Debt charity StepChange has warned that a “new long-term household debt crisis inevitable without urgent intervention,” with levels of UK coronavirus-related household debt hitting £10.3bn ($13.6bn).
UK household borrowing and debt has increased by £4.3bn since May — a rise of 66% — according to StepChange.
The number of Brits who are in severe problem debt has nearly doubled since March, rising to 1.2 million, with a further 3 million people at risk, the charity found in a new report.
Some 14.9 million people — 29% of the UK’s adult population — have seen a negative change of circumstance due to the pandemic, such as unemployment or redundancy, or have been furloughed through the government’s Job Retention Scheme with a reduction in salary. Of these, 7.1 million have fallen behind on essentials or borrowed to make ends meet, with Brits owing an average £1,365 in arrears and £1,577 in debt per adult affected.
Of those who have made an application for Universal Credit since March, 24% are in severe problem debt and 28% are showing signs of financial difficulty.
Some people whose financial situation has been hit by COVID-19 have been unable to afford basic necessities 17% reporting hardships including having had fewer than two meals a day for two or more days and having rationed or gone without basic utilities such as electricity, heating or water for five or more days.
More than 3 million people negatively affected by the coronavirus have fallen behind on essential bills such as council tax, rent and utilities.
Financially vulnerable groups, such as younger people aged between 25 and 34, families with dependent children — particularly single parents — and those with lower household income have been most at risk of both falling behind on essential bills and borrowing to make ends meet.
StepChange is calling on the government and regulators to extend and strengthen protections for people experiencing financial difficulty during the pandemic including extending the government’s council tax fund and suspending bailiff collections activity.
The charity is also urging the government to provide targeted funding to help struggling households and expand local emergency support to ensure households have enough money to make ends meet.
Phil Andrew, CEO of StepChange, said: “This report paints a picture of a nation sleep-walking into a debt crisis.
“Despite a bold initial reaction to the pandemic, the government and financial services sector’s toolkit of responses has not evolved, and the result is a spiralling number of people being plunged into debt due to COVID-19. And the worst is yet to come.

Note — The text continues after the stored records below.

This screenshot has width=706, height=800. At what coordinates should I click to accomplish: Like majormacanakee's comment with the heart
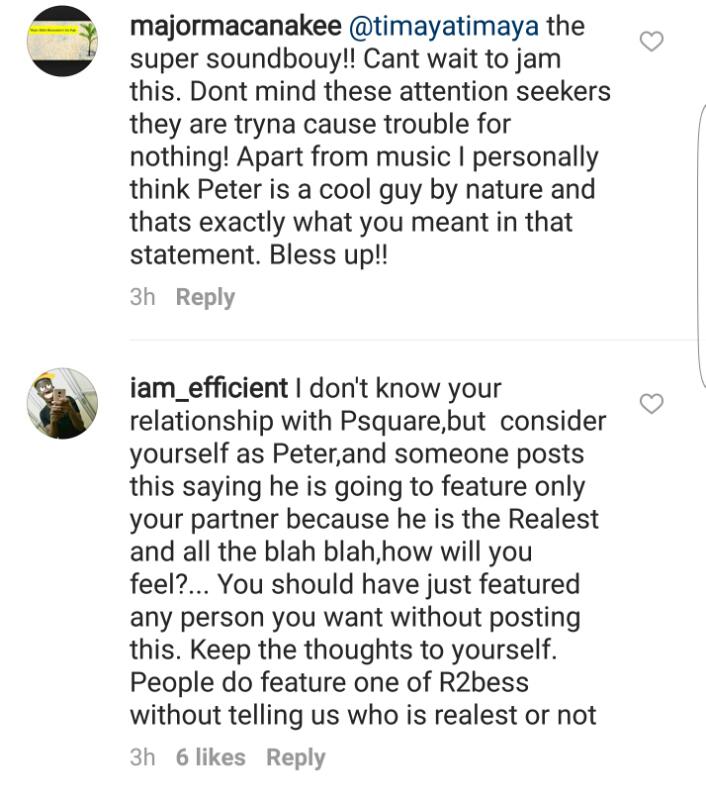tap(652, 42)
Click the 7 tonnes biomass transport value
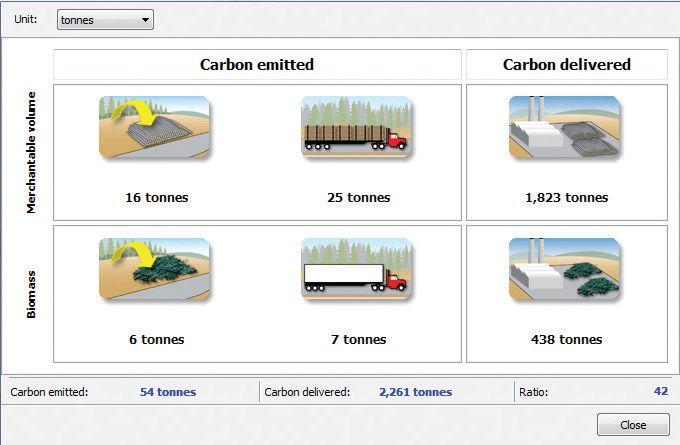 click(358, 339)
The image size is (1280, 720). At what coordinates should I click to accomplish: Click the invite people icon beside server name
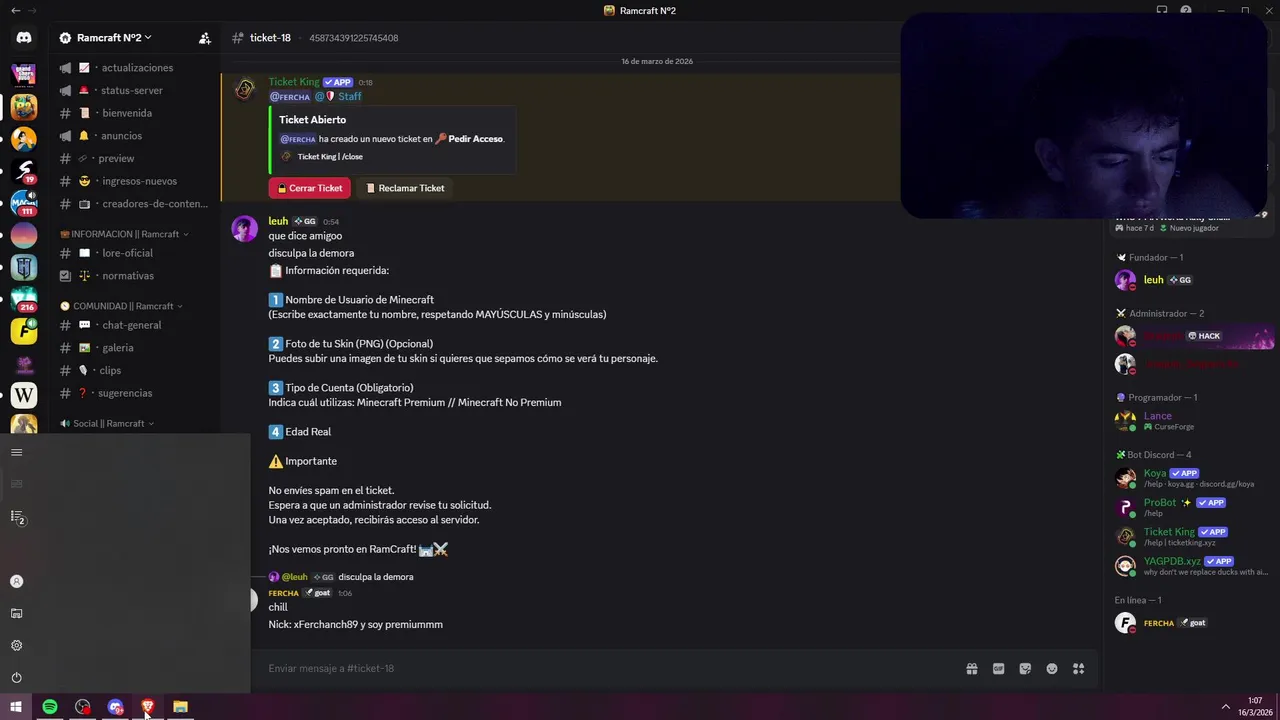205,38
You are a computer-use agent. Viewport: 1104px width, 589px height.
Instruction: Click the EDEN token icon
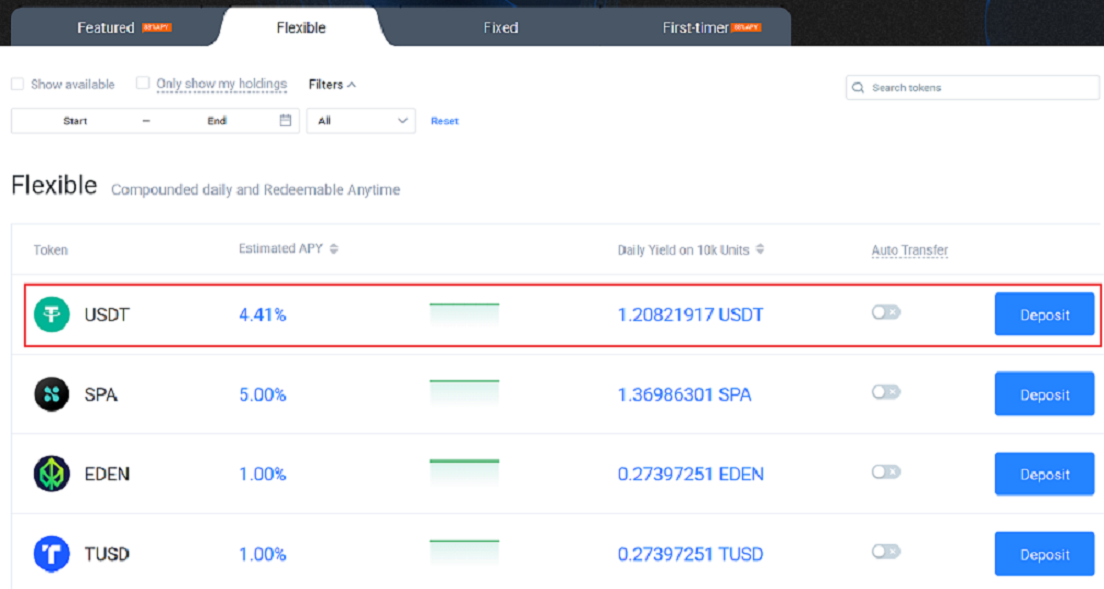tap(52, 474)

“This winter, a second national lockdown will drive unemployment, reduced hours and rising energy bills, all of which is hampering economic recovery.
“Without a bold, long-term vision for those financially affected by the pandemic there is a real danger of lasting economic and social damage that will deepen inequality, jeopardise the government’s levelling-up ambitions and act as a drag on economic recovery.
“Strengthening short-term protections like furlough will buy time for those experiencing temporary financial difficulty. Now we need to see the Government provide targeted funding that can enable households to exit safely from coronavirus debt. Concentrating support in this way can reduce the hardship and damaging impact of long-term debt on health, mental health and the economy, as well as countering the impact of coronavirus on inequality.”